WiFi Disruption Disturbs Huskies

After a big snowstorm hit Lake Placid and upstate New York, the Northwood community was sent back in time to the days when socializing was a thing.

The snowstorm hit Lake Placid early in the early evening last Thursday and continued until late night Friday, leaving behind over twenty centimeters of snow.  With the exception of the skiers, all the Northwood athletic teams were home hosting all sporting events. As a result, many teams had difficulty making the journey to Lake Placid. Fortunately, all visiting teams arrived safe and sound. All Northwood teams competed and fought hard with all teams winning their games.

The snowstorm, however, was the least of the students’ worries as widespread internet outages forced students to adjust to living without WiFi. The timing was difficult because it came at the beginning of the last week of the trimester, which is typically packed with tests, papers and other major assignments. Everyone struggled, faculty included. Teachers were unable to teach their planned lessons, and students were unable to complete assignments. But most heartbreaking was that students were unable to talk to one another through their phones. With Snapchat, TikTok, and Instagram down, students seemed unable to communicate with each other.


Source: Adirondack Daily Enterprise

Students suffered. Ashlyn McGrath ‘21 said, “it was awful, I didn’t know what to do as everything I normally did wasn’t accessible. I couldn’t do anything: homework, TikTok, social media, or talk to my parents as a result.”

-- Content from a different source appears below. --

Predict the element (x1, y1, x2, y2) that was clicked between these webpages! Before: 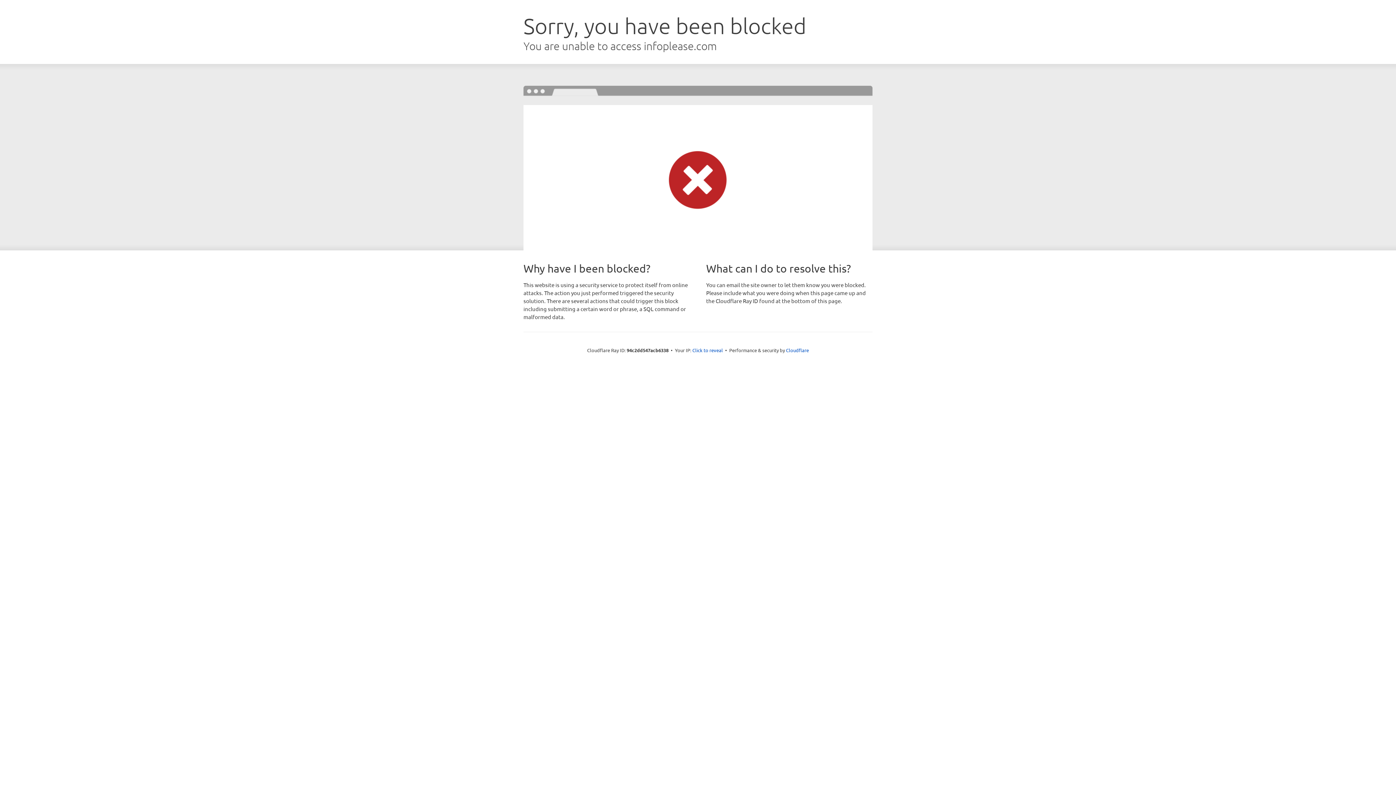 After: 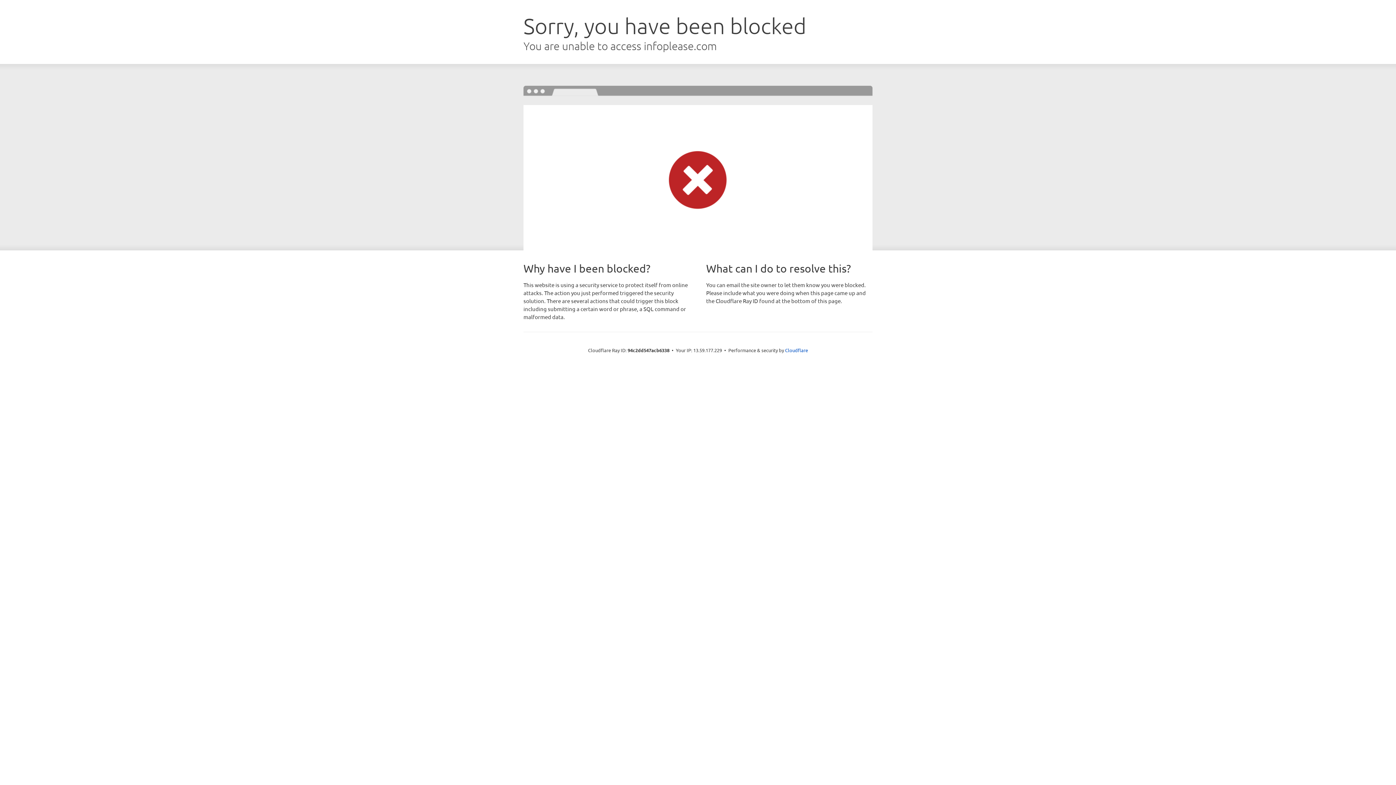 Action: label: Click to reveal bbox: (692, 346, 723, 353)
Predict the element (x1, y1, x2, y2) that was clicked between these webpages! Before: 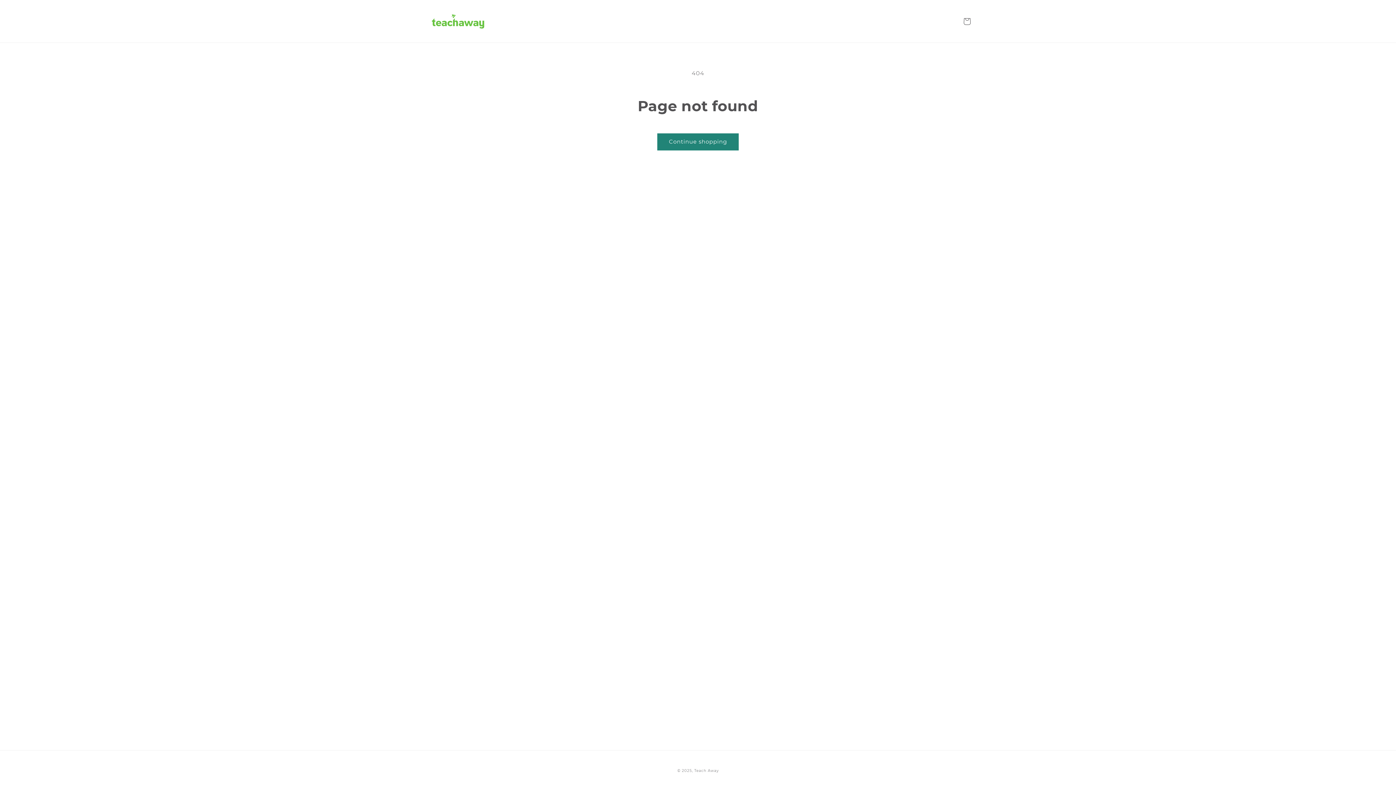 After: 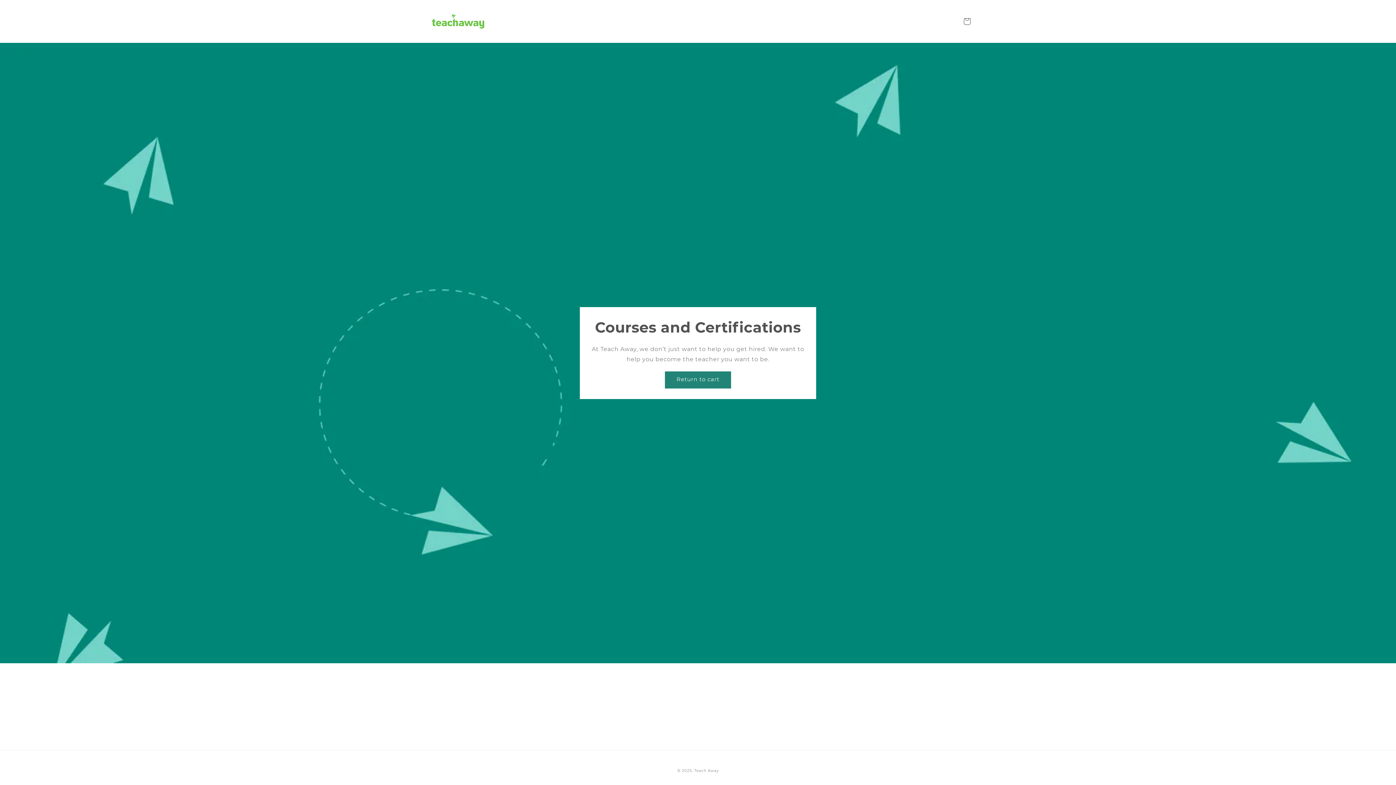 Action: bbox: (422, 7, 493, 35)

It was all bad for everyone, though. Bernardo Simoes ‘20 used the internet outage as a time to try different things. “As I was unable to connect to any internet, I spent my time listening to music and reading a book.”

Academically, the Wi-Fi outage caused many setbacks; however, faculty are being very helpful and flexible as students did their best under the circumstances. But the bright side was that students were forced to talk to each other. It was observed that roommates who normally speak very little to each other, preferring instead to text or Snap, were forced to use their words when the internet was down. “The struggle was real,” said one Husky.

The internet blackout kept all Huskies off social media and prevented them from completing their academic assignments, but the Northwood faculty worked hard to make this time easier for all, and WiFi has since been restored and students are ready for February Break.